# Written problem A
In the rows below, what do you get if you substitute "navigation" for "menu" wherever it occurs and leave everything else unchanged?

# Given text

— START —

Around 10 p.m. on 19th February 2020, Tobias R. stormed into the "Midnight" shisha bar in Hanau, Hesse, where he shot four people. Afterwards, he drove by car to Kesselstadt, a district of Hanau, where he entered the bar “Arena Bar & Café” and murdered five more people. According to the police, another four people were injured. After a large-scale search, the police found the attacker’s body in his apartment – along with the body of his 72-year-old mother whom he apparently shot before the crime. The perpetrator uploaded several videos online and left a “letter of confession.” The Hessian Minister of the Interior, Peter Beuth (CDU), has meanwhile confirmed a right-wing extremist motivation for the crime: “According to our current insights, there is indeed a xenophobic motive.” The Federal Attorney General in Karlsruhe has taken over the investigation. Interior Minister Beuth also said that the federal prosecutor's office has “a strong suspicion of a terroristic act of violence.”

What Do We Know about the Victims?

According to the Federal Prosecutor General, R. shot nine people and injured several others, including one grave injury. Those who were killed ranged from 21 to 44 years old. Among them were people with and without German citizenship.

What Do We Know about the Perpetrator?

The perpetrator was known neither to the State Office for the Protection of the Constitution (“Verfassungsschutz”) nor to the police.

— END —

(Extracted records)
— START —

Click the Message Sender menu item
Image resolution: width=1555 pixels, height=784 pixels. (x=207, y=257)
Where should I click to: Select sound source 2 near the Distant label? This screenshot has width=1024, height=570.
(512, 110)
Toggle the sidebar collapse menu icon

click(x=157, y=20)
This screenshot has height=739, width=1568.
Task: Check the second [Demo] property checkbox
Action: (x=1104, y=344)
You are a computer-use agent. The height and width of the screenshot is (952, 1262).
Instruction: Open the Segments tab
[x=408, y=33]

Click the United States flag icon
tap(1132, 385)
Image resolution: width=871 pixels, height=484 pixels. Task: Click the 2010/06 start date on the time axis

— END —

# Written problem B
According to the text on the Hanau attack above, on what basis did the Hessian Minister of the Interior confirm a right-wing extremist motivation for the crime?

# Task solution A
Click the Message Sender navigation item
Image resolution: width=1555 pixels, height=784 pixels. (x=207, y=257)
Where should I click to: Select sound source 2 near the Distant label? This screenshot has width=1024, height=570.
(512, 110)
Toggle the sidebar collapse navigation icon

click(x=157, y=20)
This screenshot has height=739, width=1568.
Task: Check the second [Demo] property checkbox
Action: (x=1104, y=344)
You are a computer-use agent. The height and width of the screenshot is (952, 1262).
Instruction: Open the Segments tab
[x=408, y=33]

Click the United States flag icon
tap(1132, 385)
Image resolution: width=871 pixels, height=484 pixels. Task: Click the 2010/06 start date on the time axis

# Task solution B
Peter Beuth said that, according to current insights, there is indeed a xenophobic motive for the crime. He also said that the federal prosecutor's office has a strong suspicion of a terroristic act of violence.